我想要的是，如果样本在前两个步骤之一中失败（最小示例设置为使 sample1 在规则 two 上失败），请继续执行所有后续步骤，就像它没有一样在那里（这意味着它只会在sample2 和sample3 上执行规则gather_and_do_something 和split_final）。

我已经在使用 --keep-going 选项继续独立作业，但我无法定义通用规则的输入并使其忽略位于失败路径中的文件。

SAMPLES = ["sample1", "sample2", "sample3"]

rule all:
    input:
        expand("{sample}_final", sample=SAMPLES)

rule one:
    input:
        "{sample}"
    output:
        "{sample}_ruleOne"
    shell:
        "touch {output}"

rule two:
    input:
        rules.one.output
    output:
        "{sample}_ruleTwo"
    run:
        if input[0] != 'sample1_ruleOne':
            with open(output[0], 'w') as fh:
                fh.write(f'written {output[0]}')

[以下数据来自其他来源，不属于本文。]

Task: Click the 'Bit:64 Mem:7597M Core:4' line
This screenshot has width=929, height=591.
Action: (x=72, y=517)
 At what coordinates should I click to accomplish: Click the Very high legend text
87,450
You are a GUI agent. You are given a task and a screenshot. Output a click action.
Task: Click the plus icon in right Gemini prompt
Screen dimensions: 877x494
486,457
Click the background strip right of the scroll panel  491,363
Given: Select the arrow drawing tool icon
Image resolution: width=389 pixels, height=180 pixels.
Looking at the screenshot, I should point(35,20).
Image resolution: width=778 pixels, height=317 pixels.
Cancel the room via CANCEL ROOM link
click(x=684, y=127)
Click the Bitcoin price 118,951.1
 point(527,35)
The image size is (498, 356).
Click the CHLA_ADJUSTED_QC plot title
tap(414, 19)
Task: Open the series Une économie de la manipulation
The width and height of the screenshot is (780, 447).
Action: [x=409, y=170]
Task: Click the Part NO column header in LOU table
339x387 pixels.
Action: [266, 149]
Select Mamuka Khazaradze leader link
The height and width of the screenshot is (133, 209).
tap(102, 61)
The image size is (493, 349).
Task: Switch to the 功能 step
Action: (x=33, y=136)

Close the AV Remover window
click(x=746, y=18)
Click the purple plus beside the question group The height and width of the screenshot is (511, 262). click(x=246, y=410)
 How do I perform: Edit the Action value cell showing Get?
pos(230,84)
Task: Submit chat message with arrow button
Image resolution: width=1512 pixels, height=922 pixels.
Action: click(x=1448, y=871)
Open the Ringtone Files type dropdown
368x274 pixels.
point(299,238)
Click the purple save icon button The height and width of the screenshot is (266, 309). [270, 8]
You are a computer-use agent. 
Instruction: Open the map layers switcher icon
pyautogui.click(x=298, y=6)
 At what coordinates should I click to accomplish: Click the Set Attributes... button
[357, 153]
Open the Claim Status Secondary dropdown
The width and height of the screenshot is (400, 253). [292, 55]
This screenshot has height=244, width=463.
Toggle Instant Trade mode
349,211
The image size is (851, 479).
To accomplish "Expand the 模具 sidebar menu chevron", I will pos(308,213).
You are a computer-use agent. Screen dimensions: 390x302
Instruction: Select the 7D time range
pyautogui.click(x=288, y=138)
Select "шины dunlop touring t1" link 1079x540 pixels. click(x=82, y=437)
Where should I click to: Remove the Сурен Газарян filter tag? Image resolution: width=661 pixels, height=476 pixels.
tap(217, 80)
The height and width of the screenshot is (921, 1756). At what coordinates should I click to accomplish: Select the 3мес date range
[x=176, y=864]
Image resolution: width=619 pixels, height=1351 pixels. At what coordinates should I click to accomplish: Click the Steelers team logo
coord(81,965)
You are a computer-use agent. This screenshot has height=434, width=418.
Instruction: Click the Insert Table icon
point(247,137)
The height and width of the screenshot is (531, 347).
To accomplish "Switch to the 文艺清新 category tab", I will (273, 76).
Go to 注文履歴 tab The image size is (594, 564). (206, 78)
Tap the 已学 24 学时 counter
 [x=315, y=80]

rule gather_and_do_something:
    input:
        expand(rules.two.output, sample=SAMPLES)
    output:
        'merged'
    run:
        words = []
        for f in input:
            with open(f, 'r') as fh:
                words.append(next(fh))
        if len(input):
            with open(output[0], 'w') as fh:
                fh.write('\n'.join(words))

rule split_final:
    input:
        rules.gather_and_do_something.output
    output:
        '{sample}_final'
    shell:
        'touch {output}'

我尝试编写一些自定义函数用作输入，但这似乎不起作用...

def get_files(wildcards):
    import os
    return [f for f in expand(rules.two.output, sample=SAMPLES) if f in os.listdir(os.getcwd())]

rule gather_and_do_something:
    input:
        unpack(get_files)
    output:
        'merged'
    run:
        words = []
        for f in input:
            with open(f, 'r') as fh:
                words.append(next(fh))
        if len(input):
            with open(output[0], 'w') as fh:
                fh.write('\n'.join(words))

【问题讨论】：

标签： python snakemake

【解决方案1】：

如果样本在前两个步骤中的一个中失败，请继续执行所有后续步骤，就像它不存在一样（这意味着它只会在 sample2 和 sample3 上执行规则gather_and_do_something 和 split_final）。

在允许失败的规则中，我会放置一个 try/except 以受控方式捕获失败并为失败的样本编写一个虚拟文件。然后下游规则将识别虚拟文件并表现得好像样本不存在一样，例如通过编写另一个虚拟文件。

我不知道让这些虚拟文件四处乱窜是否会让您烦恼...在我看来这不是一件坏事，因为它们表明样本以可接受的方式失败。

这里有一些示例伪代码：

rule some_can_fail:
    input:
        '{sample}.txt',
    output:
        '{sample}.two',
    run:
        try:
            ...
        except:
            # Write an empty file or a file with some message that indicate it
            # failed
            touch(output)


rule gather:
    input:
        expand('{sample}.two', sample= SAMPLES),
    output:
        'merged.txt',
    run:
        for fin in input:
            # Ignore failed samples
            if fin is not empty:
                # Read fin and append to output file


rule split_final:
    input:
        merged= 'merged.txt',
        two= '{sample}.two',
    output:
        '{sample}_final',
    run:
        if input.two is empty:
            # As above, write an empty file or a file with a meanigful message
            touch(output)
        else:
            # Do something and write to output

【讨论】：

【解决方案2】：

默认情况下，snakemake 的 DAG 是静态的，因此它会期望 all 规则（及其依赖项）请求的所有输入文件都存在。您可以通过定义检查点和相应的输入函数来绕过此要求，这些函数可以根据检查点规则的输出动态更改 DAG。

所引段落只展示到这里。